Pick out all lines with the word "magnifier" from the records that follow.
---------- Information supplied ----------
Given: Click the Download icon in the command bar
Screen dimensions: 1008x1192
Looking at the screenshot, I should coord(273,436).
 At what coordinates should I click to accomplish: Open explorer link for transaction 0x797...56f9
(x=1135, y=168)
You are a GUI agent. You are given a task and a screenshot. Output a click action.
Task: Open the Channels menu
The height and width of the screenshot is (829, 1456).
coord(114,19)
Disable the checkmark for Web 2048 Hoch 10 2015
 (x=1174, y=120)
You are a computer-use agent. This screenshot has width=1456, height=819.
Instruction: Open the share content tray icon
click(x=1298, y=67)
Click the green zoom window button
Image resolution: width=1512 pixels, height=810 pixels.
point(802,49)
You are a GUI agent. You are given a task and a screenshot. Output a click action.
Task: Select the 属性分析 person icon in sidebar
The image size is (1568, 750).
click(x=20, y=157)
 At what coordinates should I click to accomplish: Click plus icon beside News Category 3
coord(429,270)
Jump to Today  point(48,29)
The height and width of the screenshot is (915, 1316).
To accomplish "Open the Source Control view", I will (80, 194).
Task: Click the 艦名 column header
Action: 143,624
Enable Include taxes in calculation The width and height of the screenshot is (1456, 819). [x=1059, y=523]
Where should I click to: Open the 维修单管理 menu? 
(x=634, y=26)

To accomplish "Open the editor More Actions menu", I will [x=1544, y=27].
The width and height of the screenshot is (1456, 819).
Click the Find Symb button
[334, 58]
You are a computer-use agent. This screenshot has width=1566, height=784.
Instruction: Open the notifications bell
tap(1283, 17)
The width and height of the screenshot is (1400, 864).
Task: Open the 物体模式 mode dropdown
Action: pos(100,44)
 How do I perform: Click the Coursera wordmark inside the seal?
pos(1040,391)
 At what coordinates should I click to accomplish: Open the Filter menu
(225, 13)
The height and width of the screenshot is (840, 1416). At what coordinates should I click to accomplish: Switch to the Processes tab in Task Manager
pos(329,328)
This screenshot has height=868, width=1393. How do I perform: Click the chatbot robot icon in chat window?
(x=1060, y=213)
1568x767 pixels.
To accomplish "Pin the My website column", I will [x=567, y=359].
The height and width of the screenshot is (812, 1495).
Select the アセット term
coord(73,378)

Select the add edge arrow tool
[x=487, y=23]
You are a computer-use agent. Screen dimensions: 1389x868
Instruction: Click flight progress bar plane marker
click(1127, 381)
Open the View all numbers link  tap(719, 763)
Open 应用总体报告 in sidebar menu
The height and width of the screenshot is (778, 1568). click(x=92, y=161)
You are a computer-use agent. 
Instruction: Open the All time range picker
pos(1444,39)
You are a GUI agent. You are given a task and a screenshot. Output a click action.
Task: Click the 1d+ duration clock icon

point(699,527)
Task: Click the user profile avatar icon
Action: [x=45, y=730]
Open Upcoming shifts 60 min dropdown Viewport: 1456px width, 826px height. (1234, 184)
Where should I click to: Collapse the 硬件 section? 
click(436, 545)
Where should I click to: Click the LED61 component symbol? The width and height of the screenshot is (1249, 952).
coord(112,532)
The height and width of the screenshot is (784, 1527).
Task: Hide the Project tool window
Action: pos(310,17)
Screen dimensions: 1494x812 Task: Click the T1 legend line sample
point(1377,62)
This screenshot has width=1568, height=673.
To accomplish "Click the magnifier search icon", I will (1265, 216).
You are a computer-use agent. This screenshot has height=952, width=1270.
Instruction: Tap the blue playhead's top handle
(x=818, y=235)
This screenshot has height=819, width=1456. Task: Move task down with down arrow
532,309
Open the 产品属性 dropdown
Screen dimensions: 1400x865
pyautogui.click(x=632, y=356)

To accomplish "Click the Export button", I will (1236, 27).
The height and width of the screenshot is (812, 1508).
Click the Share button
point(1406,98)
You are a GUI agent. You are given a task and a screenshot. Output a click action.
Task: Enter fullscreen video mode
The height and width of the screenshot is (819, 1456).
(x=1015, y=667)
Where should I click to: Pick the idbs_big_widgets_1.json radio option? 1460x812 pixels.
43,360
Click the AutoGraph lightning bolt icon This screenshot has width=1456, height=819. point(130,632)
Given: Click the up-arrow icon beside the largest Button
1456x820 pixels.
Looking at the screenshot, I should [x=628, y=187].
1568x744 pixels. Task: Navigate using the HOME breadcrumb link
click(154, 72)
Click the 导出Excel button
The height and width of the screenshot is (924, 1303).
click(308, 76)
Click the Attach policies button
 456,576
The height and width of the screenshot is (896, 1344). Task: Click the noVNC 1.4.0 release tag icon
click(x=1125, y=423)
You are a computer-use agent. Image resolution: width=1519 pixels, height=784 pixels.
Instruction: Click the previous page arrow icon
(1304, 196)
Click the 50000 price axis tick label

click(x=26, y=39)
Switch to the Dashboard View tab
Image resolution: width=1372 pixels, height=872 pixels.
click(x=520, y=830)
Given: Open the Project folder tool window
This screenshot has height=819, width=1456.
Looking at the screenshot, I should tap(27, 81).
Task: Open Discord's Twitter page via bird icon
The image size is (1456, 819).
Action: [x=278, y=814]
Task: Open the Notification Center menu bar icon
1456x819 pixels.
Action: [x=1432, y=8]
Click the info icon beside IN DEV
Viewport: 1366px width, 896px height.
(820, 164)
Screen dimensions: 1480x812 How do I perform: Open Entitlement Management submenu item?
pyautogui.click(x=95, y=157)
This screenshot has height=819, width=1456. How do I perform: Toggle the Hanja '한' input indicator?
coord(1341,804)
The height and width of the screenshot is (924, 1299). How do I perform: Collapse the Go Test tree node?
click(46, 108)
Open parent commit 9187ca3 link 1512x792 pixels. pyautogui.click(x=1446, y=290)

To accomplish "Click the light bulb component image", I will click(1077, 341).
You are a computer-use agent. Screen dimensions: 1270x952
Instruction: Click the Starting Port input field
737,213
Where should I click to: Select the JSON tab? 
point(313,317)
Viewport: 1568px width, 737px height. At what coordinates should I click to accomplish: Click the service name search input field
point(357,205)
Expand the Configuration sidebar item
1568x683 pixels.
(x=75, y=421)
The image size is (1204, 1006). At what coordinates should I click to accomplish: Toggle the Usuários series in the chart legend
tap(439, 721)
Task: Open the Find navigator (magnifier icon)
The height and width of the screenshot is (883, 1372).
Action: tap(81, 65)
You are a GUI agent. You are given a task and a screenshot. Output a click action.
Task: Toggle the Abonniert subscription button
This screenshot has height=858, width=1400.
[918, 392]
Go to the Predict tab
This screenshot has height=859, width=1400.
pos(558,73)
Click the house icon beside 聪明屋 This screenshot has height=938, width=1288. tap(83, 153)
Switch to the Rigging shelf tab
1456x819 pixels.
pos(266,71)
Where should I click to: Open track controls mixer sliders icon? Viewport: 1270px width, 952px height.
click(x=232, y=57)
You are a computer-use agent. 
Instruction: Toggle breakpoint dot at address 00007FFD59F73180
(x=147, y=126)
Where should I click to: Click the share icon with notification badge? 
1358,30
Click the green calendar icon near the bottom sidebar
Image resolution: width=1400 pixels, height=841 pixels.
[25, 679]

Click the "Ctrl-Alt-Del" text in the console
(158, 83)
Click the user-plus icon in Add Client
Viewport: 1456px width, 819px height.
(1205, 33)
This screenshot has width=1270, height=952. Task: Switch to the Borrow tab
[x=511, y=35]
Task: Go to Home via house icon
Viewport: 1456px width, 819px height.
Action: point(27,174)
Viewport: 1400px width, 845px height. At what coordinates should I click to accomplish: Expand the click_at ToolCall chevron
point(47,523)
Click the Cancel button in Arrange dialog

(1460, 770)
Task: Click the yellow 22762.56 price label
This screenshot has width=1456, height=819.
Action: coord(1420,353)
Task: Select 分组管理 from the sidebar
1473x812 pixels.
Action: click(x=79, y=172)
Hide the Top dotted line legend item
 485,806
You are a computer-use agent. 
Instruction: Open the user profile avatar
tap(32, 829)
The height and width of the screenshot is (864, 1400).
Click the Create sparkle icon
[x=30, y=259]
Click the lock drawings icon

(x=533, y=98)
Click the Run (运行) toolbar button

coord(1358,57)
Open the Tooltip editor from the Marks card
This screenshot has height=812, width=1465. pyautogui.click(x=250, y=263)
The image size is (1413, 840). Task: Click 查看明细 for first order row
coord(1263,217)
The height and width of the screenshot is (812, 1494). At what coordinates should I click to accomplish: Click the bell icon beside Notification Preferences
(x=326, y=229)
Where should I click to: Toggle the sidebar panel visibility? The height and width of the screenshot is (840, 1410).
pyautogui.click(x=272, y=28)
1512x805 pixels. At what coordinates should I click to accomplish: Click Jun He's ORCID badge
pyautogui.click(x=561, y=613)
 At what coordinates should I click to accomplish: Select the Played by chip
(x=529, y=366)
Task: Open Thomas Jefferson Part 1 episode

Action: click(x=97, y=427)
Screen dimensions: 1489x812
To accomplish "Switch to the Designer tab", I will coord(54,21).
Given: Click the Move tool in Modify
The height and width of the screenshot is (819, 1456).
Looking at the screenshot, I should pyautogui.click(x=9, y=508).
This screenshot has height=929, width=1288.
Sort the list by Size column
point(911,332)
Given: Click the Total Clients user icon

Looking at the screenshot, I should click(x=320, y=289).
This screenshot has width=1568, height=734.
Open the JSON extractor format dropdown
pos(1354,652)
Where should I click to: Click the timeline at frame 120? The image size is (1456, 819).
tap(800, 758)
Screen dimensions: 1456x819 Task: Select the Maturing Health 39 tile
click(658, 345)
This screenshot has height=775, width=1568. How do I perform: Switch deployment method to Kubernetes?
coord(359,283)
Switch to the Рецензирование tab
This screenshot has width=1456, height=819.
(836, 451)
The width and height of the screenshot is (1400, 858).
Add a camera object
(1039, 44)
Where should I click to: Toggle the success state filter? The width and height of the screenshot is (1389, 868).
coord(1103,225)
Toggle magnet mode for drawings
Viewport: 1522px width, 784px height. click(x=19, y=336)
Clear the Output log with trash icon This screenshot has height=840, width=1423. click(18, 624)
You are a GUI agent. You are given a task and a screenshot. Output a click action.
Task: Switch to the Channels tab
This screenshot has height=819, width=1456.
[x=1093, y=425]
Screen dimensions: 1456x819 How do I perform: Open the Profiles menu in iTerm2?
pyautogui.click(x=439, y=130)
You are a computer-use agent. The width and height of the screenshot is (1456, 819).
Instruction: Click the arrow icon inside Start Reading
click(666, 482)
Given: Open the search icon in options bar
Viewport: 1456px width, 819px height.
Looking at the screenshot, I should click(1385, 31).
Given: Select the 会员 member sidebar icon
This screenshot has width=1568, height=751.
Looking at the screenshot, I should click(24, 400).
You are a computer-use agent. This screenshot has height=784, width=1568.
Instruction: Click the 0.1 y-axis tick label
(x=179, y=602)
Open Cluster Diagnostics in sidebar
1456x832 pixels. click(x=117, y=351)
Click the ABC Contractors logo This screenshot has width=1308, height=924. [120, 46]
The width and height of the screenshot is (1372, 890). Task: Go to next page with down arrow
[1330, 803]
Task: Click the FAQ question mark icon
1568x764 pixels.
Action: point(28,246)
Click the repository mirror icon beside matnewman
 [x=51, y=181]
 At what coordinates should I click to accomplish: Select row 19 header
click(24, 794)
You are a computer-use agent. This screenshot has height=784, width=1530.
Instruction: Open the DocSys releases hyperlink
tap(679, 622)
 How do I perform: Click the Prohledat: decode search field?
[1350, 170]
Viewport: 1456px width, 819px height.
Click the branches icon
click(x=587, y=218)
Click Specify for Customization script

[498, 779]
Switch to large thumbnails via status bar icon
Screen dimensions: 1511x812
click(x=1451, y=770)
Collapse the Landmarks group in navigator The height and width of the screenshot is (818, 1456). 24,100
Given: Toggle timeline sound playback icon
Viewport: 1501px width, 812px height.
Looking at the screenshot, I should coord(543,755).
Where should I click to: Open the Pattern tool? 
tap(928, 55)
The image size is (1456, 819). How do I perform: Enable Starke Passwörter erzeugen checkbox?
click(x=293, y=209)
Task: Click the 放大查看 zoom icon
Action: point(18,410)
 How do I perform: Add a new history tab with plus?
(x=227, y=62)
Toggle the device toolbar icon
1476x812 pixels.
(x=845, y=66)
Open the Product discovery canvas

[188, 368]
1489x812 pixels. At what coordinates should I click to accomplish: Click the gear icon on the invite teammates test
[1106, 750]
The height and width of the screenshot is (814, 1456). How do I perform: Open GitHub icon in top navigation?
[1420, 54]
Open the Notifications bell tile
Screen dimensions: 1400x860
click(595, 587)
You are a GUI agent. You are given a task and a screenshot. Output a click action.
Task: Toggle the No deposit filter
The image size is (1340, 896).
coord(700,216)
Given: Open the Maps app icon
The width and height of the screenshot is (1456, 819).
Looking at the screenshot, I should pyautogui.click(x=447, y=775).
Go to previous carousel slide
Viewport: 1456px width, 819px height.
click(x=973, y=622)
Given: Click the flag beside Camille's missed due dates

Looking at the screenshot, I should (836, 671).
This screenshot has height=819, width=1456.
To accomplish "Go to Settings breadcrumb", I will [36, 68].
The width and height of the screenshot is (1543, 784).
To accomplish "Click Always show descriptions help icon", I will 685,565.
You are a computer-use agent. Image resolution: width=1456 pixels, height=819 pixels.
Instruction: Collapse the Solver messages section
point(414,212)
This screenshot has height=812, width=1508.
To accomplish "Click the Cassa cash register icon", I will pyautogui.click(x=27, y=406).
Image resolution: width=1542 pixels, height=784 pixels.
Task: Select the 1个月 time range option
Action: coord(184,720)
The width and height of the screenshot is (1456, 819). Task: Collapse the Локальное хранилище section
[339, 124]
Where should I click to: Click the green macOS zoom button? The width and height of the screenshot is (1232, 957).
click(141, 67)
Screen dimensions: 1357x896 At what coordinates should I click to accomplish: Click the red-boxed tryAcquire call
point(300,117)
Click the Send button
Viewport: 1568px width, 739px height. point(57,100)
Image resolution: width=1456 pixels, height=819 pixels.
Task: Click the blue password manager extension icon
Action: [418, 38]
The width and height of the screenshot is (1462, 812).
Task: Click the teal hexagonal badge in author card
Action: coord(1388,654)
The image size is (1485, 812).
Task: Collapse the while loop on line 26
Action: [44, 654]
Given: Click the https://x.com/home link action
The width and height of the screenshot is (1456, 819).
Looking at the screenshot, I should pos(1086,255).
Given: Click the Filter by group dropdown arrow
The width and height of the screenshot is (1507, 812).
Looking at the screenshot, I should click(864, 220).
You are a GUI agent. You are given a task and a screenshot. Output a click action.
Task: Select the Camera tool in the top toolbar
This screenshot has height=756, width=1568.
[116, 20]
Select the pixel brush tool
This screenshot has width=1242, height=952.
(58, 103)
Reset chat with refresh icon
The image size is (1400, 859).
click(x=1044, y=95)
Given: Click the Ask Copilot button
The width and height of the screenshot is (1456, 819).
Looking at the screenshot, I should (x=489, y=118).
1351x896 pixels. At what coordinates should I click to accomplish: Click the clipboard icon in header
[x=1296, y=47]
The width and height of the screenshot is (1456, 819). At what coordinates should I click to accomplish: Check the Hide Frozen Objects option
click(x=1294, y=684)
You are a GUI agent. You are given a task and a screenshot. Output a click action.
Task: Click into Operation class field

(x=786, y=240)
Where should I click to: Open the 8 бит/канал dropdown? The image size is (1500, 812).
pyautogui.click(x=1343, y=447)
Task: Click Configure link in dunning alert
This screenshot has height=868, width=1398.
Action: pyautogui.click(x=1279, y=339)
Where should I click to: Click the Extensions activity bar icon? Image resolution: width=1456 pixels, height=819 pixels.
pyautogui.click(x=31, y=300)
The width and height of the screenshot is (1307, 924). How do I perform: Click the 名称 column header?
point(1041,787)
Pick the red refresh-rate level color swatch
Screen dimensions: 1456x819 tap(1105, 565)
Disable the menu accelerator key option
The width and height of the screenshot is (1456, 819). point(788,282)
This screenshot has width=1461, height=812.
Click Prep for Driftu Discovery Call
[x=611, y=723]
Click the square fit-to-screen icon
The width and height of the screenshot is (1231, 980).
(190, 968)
----------
**Solved problem:**
To accomplish "Click the magnifier search icon", I will (1265, 216).
Task: Open the Find navigator (magnifier icon)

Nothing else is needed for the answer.